Memorial stone (present location), Brickendown, Co. Tipperary
Co. Tipperary |
Memorials
Built into the base of a farmyard gate pier on the north face of its east pillar, a damaged Latin plaque in Brickendown carries the remnants of a seventeenth-century funerary inscription rendered in false relief, meaning the letters are raised rather than cut into the stone.
It is a quietly incongruous thing to find at the entrance to a working farmhouse, and the inscription itself hints at a far more eventful earlier life. Partially legible despite damage to its upper left corner and both side edges, the text has been reconstructed to read: "Pray for the souls of Lord James Butler, Baron of Dunboyne, and of his wife, Lady Margaret O'Brien, daughter of the Earl of Thomond, who caused me to be made in honour of the crucified Christ. 1633."
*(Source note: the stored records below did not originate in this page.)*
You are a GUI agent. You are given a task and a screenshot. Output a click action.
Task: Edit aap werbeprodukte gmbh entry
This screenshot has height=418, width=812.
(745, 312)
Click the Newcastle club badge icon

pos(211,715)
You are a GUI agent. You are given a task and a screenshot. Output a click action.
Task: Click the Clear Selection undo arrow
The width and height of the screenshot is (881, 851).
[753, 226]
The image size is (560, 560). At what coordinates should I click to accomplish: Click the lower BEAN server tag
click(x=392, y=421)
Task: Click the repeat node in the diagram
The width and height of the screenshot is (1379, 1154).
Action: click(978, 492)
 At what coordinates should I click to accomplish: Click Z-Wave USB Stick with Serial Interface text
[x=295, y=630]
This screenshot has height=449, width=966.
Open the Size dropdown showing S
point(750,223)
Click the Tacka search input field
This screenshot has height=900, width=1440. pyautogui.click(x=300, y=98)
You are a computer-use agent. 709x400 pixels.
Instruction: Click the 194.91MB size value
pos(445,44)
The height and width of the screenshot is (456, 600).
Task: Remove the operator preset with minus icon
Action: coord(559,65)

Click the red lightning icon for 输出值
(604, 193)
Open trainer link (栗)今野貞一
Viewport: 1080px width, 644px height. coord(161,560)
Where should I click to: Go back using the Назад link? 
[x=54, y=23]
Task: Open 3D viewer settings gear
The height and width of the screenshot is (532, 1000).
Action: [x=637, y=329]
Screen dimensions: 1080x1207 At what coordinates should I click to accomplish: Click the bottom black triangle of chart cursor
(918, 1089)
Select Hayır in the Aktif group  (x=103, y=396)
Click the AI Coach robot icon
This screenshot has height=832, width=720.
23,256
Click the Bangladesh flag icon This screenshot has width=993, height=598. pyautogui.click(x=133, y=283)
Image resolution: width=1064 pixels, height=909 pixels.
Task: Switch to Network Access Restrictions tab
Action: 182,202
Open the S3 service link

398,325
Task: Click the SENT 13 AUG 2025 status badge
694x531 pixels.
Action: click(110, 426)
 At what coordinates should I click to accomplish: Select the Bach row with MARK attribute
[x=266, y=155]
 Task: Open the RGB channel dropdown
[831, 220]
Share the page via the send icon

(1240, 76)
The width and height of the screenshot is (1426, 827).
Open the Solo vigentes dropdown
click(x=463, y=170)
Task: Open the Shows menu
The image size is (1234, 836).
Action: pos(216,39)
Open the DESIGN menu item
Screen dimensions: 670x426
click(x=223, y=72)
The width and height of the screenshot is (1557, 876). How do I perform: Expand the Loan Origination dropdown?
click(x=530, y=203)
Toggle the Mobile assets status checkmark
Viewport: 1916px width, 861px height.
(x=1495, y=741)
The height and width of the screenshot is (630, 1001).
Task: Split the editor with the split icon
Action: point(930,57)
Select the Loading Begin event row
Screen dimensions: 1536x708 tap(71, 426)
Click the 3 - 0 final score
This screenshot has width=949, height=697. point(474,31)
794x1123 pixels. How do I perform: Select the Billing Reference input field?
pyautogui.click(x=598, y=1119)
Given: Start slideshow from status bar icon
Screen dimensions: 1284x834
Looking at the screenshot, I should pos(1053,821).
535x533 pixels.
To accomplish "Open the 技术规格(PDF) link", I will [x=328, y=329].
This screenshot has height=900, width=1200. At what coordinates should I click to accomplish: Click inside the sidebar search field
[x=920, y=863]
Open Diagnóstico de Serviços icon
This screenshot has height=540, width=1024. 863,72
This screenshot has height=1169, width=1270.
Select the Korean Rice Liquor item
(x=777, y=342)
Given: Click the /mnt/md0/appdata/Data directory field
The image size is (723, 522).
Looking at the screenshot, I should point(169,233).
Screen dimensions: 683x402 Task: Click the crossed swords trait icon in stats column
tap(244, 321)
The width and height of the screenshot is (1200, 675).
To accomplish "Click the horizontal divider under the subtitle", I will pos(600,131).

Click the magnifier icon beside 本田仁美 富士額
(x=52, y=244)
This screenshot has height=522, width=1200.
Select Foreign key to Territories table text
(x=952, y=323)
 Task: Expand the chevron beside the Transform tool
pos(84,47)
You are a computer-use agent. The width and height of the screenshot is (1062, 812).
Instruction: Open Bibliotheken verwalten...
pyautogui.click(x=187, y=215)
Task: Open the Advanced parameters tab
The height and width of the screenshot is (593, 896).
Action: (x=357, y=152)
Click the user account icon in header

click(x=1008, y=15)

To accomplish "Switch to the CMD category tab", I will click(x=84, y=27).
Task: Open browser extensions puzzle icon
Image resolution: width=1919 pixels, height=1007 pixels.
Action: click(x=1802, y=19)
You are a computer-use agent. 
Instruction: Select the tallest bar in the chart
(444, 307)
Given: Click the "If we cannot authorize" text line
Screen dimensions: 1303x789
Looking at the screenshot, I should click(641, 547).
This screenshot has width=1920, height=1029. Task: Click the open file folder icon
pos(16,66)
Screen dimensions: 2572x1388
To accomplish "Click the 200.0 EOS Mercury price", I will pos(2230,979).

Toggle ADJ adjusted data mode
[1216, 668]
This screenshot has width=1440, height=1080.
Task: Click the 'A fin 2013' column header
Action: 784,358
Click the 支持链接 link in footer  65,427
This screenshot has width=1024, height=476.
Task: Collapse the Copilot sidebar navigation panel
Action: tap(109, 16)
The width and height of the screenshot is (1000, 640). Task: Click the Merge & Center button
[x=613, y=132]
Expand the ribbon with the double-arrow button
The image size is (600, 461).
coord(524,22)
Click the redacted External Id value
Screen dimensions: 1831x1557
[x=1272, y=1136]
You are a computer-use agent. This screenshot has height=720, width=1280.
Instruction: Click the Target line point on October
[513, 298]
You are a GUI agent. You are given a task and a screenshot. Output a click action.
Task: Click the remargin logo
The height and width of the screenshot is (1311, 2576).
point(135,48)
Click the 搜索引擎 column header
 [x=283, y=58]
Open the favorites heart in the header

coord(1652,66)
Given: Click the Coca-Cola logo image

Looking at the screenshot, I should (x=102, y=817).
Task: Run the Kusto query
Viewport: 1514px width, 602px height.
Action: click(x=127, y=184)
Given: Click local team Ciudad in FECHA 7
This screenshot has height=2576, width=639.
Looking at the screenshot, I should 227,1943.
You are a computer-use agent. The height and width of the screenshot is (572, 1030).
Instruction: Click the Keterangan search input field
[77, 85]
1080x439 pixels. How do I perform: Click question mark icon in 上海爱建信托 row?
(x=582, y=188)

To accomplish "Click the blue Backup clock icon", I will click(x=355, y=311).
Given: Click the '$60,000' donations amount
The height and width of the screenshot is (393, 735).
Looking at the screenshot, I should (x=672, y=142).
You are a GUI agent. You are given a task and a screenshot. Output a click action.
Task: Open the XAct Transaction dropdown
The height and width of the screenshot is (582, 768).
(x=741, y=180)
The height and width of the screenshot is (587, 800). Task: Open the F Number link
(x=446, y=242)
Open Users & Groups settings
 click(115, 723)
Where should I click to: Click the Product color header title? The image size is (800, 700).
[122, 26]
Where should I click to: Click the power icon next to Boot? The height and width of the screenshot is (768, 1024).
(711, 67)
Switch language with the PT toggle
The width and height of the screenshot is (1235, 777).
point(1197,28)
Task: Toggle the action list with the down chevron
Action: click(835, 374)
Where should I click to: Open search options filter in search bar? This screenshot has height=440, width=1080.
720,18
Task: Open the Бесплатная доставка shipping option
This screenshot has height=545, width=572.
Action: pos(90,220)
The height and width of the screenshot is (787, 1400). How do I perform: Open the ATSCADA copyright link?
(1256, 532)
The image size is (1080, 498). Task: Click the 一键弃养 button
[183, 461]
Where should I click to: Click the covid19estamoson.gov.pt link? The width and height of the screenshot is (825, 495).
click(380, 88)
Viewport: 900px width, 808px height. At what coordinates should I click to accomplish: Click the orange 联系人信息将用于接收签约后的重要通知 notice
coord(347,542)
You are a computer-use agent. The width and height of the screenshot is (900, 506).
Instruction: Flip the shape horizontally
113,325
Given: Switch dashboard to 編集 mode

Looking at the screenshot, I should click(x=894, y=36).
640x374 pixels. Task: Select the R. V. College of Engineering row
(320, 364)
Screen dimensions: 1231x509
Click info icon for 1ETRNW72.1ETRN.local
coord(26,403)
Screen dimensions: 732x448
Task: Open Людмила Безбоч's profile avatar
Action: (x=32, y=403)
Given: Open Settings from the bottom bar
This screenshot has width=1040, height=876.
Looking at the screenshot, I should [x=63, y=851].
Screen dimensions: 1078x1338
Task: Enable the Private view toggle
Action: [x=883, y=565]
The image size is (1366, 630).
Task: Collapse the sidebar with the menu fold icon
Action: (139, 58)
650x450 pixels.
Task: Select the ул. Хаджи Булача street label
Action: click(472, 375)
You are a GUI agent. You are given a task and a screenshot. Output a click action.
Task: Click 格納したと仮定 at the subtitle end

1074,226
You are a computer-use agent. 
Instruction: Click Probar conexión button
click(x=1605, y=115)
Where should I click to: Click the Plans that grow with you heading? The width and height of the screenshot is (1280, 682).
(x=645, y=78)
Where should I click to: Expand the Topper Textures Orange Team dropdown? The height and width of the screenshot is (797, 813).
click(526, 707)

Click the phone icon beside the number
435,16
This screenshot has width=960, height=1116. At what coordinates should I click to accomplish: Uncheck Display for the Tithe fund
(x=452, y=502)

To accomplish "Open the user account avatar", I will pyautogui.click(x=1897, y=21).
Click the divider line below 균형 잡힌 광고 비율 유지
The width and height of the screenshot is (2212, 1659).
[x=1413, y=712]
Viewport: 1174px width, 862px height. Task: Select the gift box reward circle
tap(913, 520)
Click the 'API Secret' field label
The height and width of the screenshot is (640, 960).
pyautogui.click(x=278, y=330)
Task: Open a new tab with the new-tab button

The stone was not always where it now sits. Local tradition holds that it was originally erected on the summit of Mayfield Hill, also known locally as Anthony's Hill, by Lady Margaret O'Brien to mark the spot where her husband's funeral cortege rested overnight during its journey from Ballycahill to Fethard. The antiquarian Austin Cooper noted it there in 1781, at which point it still stood as a roughly sixty-centimetre square stone surmounted by a cross, the inscription raised from the surface rather than incised into it. At some point after that it fell into a nearby quarry and the cross, or at least its head, was broken off. A separate free-standing carved stone found in association with the plaque has been suggested as a possible remnant of that original cross base, though the connection remains speculative.